The war took a turn for the worse. This was the end of the ‘Phoney War’. Jack was in a part of Normandy south of Dunkirk and thus not part of the retreat. He did not return to England until a little later.
9/4/40 Well, bang goes Denmark and most of Norway. The 6 o’clock news says a naval battle is in progress. I hope to God we swipe the buggers….I can’t help feeling rather pleased that things are moving. It must bring it nearer to an end and will infuriate Americans and all neutrals.
14/4/40 A letter to-day, finally clinching the farm. You’ve been terrific in snap and decision. It’s always right to go against the strong opinion of an expert. And if it’s wrong, we can probably sell at no loss. I do think you’re doing well.
‘10/5/40 Lavendon Well now it’s begun and it’s difficult to know what to say. We have said it all so often and you will know quite well how I am feeling. The only thing we can do is to try to believe in our luck and go on attempting an ordinary life. Today I am simply shrivelled with nerves and misery but I suppose I will sooner or later get used to living in a real war. O dear it still seems unbelievable that this could happen to us. Try to write to me if only a p.c. with nothing on it.
I spend most of the day on my knees looking up places on a large map of France which lies on the floor.
22/5/40 I can’t really write to you because I daren’t even think of you. I don’t know where you are or what has happened to you. But just in case the posts still work, this is just to tell you we are all right.
(She wrote this in a letter in 1942: “I was going thro’ a drawer yesterday and found some letters of mine during the last weeks you were in France. They were all incredible and I wouldn’t have believed them except they were in my own handwriting, but there was one which was without exception the most awful letter I have ever read. Sweat poured down my back and even tho’ it was your property and not mine I burnt it. I would have liked to have burnt them all but I thought you might be cross. I think I must have altered. I can’t imagine, under any stress of emotion, writing those letters to-day. But I suppose it was the most awful time of my life.”)
29/5/40 Lavendon I got a letter from you today dated 22nd and posted on the 24th. I leave for the Institute before the post arrives and it will give you some idea of what I have been feeling during the last 10 days if I tell you that Mary put through 3 telephone calls to try and get hold of me to tell me the letter was there, though she knew I would be back at lunch time. The days I feared most for you were the 20th and 21st so the fact that this was written on the 24th …..Your letter is a very funny one and I could not resist reading most of it to Mary and we both shrieked with laughter. It is so immensely casual and says so fearfully little and, received in this devastating tension, unrelieved by having a job to do which has some bearing on the present events, it reads exactly like a letter from someone who is having a rather exciting holiday, say in the Pyrenees or sailing. You are immensely matter of fact and apparently at that time any way have absolutely no idea of the sort of scenes which one’s imagination creates for one when one is sitting impotently in England.
Of course it is quite different for you, but here an announcer on the wireless says in parenthesis and quite casually that the Germans have dropped bombs and parachutists on hundreds of railway junctions. (Jack was working at railways moving troops and supplies) The subject is never referred to again and no more light is shed on it.

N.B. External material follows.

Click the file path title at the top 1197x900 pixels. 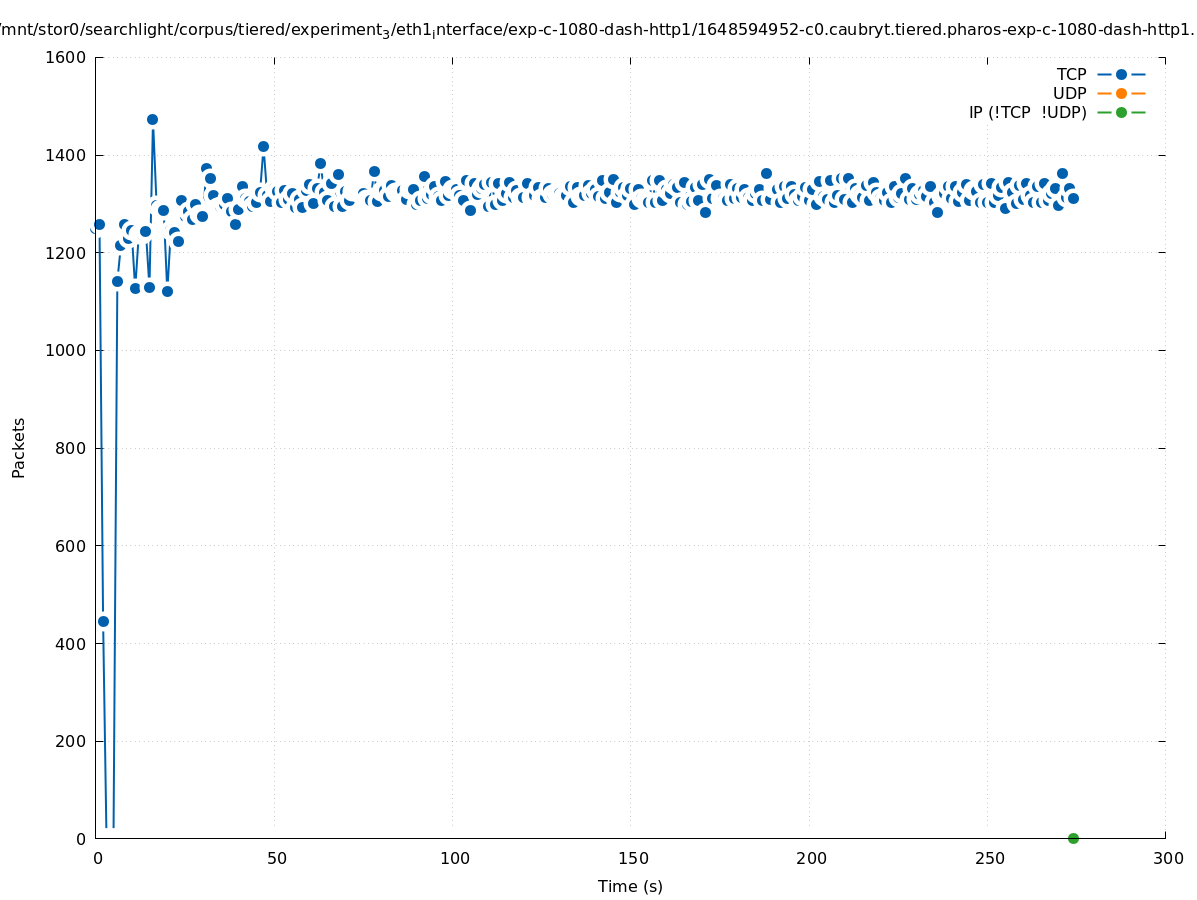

But one knows one will hear no news of any sort, possibly for a month. What was rather heavenly about your letter was your casual attitude that as you were very tired you would write me all details the next day – exactly as though one could count on a normal post as well as everything else. It is very endearing to find you so unmoved.
The whole of my present attitude is based on the assumption that you are the south side of the gap (Jack was somewhere in Normandy, in line south of Rouen and Dieppe, not sure exactly where, but south of Dunkirk and the German army at that moment) and it is really rather heartless to be even temporarily relieved when one thinks of the people in the north. But now it has really begun I find that all my emotions are used up for myself and I have nothing left to spare for other people.
The BEF back in England. Jack is still in Normandy, after Dunkirk.
30/5/40 I met 3 B.E.F. (British Expeditionary Force) officers last night including Gordon Lennox. They were simply heavenly. So pleased with themselves and their men. Did you hear about the Labour Corps who were given one good officer and some rifles and held Arras for days. These three said whenever you saw a tin hat you felt safe for a minute until you lost the bloody thing. But they said it was the damnedest lie to say the Germans were not good soldiers. They were very funny about the Belgians who they said were never anything but an intolerable nuisance and very fast bicyclists in the wrong direction. They said they met Belgian officers driving out of Belgium when they went in.
(Returning in the train from London) The English are sweet today. All the B.E.F. who are back smile broadly at everyone they see and in this carriage are 4 other people, one soldier who may be B.E.F. and we are all offering each other cigarettes etc. We are all barricaded up on the roads and I have been stopped 7 times for my identity card.’